Copy verbatim the block of lines in the entries below whose first line contains "Click the $10,000" and whose last line contains "Task: Expand the Add a license dropdown". Leave out all other lines.

◇ ◇ ◇ ◇ ◇ ◇ ◇

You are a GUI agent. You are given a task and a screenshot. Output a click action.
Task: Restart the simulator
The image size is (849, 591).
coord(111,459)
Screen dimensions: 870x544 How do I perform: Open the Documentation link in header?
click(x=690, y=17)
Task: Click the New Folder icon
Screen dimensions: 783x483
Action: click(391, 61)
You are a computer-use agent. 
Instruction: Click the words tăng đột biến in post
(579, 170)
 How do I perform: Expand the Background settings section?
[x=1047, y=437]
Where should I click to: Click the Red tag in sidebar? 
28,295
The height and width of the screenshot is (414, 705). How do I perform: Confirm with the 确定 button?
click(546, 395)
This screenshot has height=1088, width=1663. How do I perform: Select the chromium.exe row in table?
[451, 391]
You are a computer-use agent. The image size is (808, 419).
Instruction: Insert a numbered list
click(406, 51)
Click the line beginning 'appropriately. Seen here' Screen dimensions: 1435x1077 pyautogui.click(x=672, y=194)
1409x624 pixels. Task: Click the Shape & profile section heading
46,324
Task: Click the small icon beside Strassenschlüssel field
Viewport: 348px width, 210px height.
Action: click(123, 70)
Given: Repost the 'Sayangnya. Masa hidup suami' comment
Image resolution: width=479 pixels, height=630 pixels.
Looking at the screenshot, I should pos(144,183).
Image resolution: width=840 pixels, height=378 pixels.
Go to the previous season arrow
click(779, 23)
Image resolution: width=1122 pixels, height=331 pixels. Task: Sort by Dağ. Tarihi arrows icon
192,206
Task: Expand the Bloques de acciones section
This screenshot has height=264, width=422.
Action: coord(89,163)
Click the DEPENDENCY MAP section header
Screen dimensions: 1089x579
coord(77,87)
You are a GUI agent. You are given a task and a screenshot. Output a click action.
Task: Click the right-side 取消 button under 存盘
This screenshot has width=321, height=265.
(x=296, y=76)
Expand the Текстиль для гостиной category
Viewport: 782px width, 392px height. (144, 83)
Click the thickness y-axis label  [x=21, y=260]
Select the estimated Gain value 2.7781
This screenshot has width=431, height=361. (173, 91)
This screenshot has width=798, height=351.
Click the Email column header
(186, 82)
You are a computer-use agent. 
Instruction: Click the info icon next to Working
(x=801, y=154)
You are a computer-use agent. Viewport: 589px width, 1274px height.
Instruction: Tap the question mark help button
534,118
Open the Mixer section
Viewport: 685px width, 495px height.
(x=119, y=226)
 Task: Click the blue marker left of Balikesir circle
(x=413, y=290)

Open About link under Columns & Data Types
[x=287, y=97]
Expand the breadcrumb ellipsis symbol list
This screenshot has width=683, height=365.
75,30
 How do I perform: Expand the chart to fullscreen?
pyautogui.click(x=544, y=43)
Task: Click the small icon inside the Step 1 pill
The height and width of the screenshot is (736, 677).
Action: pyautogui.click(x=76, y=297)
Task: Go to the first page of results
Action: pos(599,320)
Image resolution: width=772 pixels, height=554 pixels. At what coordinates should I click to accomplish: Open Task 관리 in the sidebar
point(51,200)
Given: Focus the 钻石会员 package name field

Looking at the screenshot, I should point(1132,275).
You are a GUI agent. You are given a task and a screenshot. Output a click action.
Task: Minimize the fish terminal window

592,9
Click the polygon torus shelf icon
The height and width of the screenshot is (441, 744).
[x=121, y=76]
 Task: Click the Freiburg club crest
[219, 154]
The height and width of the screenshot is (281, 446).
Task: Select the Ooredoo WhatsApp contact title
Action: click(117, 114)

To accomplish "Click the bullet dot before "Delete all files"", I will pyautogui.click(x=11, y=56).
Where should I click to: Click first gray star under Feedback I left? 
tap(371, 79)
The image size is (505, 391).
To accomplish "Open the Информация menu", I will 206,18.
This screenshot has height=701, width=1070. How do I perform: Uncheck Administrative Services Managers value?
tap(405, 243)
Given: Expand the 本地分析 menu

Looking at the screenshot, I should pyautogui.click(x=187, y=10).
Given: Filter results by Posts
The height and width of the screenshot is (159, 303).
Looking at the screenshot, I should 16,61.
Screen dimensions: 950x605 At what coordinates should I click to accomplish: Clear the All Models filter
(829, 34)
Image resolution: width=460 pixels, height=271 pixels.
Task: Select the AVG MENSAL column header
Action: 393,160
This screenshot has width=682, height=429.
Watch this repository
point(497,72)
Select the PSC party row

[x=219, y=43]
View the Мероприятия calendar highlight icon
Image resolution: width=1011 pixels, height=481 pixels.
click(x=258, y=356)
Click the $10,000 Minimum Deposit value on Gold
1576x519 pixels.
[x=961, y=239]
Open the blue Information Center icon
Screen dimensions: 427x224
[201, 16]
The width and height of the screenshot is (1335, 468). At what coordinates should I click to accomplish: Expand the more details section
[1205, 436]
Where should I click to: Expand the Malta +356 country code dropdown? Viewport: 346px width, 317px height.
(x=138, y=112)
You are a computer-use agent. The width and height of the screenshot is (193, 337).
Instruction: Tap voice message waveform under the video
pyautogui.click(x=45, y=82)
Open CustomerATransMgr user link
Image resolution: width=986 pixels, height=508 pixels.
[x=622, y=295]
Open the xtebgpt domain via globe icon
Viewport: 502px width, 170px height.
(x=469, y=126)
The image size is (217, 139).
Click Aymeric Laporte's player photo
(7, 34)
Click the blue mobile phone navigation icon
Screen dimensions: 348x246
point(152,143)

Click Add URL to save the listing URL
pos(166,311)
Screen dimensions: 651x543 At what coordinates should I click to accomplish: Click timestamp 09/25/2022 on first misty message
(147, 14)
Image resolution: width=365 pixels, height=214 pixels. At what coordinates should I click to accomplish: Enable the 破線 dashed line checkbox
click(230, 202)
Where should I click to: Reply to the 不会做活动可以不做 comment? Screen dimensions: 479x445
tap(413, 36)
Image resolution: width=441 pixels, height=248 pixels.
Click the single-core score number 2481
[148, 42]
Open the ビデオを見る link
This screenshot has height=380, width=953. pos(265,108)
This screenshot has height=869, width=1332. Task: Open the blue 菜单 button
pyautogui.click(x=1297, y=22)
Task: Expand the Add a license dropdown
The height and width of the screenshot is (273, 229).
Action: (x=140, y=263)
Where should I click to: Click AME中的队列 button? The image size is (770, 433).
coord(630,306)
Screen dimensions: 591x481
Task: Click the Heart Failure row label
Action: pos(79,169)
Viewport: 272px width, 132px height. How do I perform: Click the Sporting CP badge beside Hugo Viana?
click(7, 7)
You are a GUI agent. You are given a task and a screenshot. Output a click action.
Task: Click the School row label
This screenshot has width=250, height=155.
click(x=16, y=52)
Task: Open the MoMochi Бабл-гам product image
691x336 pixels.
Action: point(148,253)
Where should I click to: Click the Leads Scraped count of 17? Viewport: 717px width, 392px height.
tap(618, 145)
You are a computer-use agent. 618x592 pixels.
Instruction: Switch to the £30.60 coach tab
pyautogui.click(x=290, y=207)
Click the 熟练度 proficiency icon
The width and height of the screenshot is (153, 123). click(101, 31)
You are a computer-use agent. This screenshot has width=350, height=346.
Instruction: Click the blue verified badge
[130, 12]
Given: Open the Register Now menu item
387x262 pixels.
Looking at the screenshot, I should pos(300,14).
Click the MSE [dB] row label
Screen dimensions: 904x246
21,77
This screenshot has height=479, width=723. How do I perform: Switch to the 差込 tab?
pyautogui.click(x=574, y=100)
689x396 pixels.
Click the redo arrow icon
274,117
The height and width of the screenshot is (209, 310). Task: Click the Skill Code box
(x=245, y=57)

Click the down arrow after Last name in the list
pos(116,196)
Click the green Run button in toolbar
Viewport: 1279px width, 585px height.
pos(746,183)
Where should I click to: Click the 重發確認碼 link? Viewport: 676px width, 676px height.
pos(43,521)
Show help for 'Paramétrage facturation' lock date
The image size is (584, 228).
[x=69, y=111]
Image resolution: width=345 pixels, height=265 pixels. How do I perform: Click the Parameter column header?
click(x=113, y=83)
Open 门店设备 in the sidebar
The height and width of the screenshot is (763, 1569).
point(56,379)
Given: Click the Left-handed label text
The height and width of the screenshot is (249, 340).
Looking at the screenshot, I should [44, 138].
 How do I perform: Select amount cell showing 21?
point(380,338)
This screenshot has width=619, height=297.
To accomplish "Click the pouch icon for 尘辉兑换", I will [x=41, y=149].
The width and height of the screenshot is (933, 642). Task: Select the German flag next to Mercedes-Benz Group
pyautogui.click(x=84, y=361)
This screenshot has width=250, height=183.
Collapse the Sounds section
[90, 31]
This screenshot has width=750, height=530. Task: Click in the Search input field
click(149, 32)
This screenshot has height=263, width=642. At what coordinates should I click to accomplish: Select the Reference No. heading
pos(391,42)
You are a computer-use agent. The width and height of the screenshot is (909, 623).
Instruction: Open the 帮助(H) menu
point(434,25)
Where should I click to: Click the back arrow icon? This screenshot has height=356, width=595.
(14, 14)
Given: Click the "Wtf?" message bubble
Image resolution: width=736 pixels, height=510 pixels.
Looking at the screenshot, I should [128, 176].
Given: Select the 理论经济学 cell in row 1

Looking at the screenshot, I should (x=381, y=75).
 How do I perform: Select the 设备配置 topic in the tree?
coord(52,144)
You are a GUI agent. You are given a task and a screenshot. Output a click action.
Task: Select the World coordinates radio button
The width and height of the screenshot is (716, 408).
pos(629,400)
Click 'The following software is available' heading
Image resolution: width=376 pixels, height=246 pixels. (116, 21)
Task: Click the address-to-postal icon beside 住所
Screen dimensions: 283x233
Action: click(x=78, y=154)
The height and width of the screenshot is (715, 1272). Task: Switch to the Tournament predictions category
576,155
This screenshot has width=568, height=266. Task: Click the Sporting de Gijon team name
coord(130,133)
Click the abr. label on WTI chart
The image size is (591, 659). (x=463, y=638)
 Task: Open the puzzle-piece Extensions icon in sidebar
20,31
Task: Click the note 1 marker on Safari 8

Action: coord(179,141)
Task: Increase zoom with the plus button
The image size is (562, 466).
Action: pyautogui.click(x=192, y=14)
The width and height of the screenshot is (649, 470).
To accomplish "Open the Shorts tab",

◇ ◇ ◇ ◇ ◇ ◇ ◇

## Exercise answer
Click the $10,000 Minimum Deposit value on Gold
1576x519 pixels.
[x=961, y=239]
Open the blue Information Center icon
Screen dimensions: 427x224
[201, 16]
The width and height of the screenshot is (1335, 468). At what coordinates should I click to accomplish: Expand the more details section
[1205, 436]
Where should I click to: Expand the Malta +356 country code dropdown? Viewport: 346px width, 317px height.
(x=138, y=112)
You are a computer-use agent. The width and height of the screenshot is (193, 337).
Instruction: Tap voice message waveform under the video
pyautogui.click(x=45, y=82)
Open CustomerATransMgr user link
Image resolution: width=986 pixels, height=508 pixels.
[x=622, y=295]
Open the xtebgpt domain via globe icon
Viewport: 502px width, 170px height.
(x=469, y=126)
The image size is (217, 139).
Click Aymeric Laporte's player photo
(7, 34)
Click the blue mobile phone navigation icon
Screen dimensions: 348x246
point(152,143)

Click Add URL to save the listing URL
pos(166,311)
Screen dimensions: 651x543 At what coordinates should I click to accomplish: Click timestamp 09/25/2022 on first misty message
(147, 14)
Image resolution: width=365 pixels, height=214 pixels. At what coordinates should I click to accomplish: Enable the 破線 dashed line checkbox
click(230, 202)
Where should I click to: Reply to the 不会做活动可以不做 comment? Screen dimensions: 479x445
tap(413, 36)
Image resolution: width=441 pixels, height=248 pixels.
Click the single-core score number 2481
[148, 42]
Open the ビデオを見る link
This screenshot has height=380, width=953. pos(265,108)
This screenshot has height=869, width=1332. Task: Open the blue 菜单 button
pyautogui.click(x=1297, y=22)
Task: Expand the Add a license dropdown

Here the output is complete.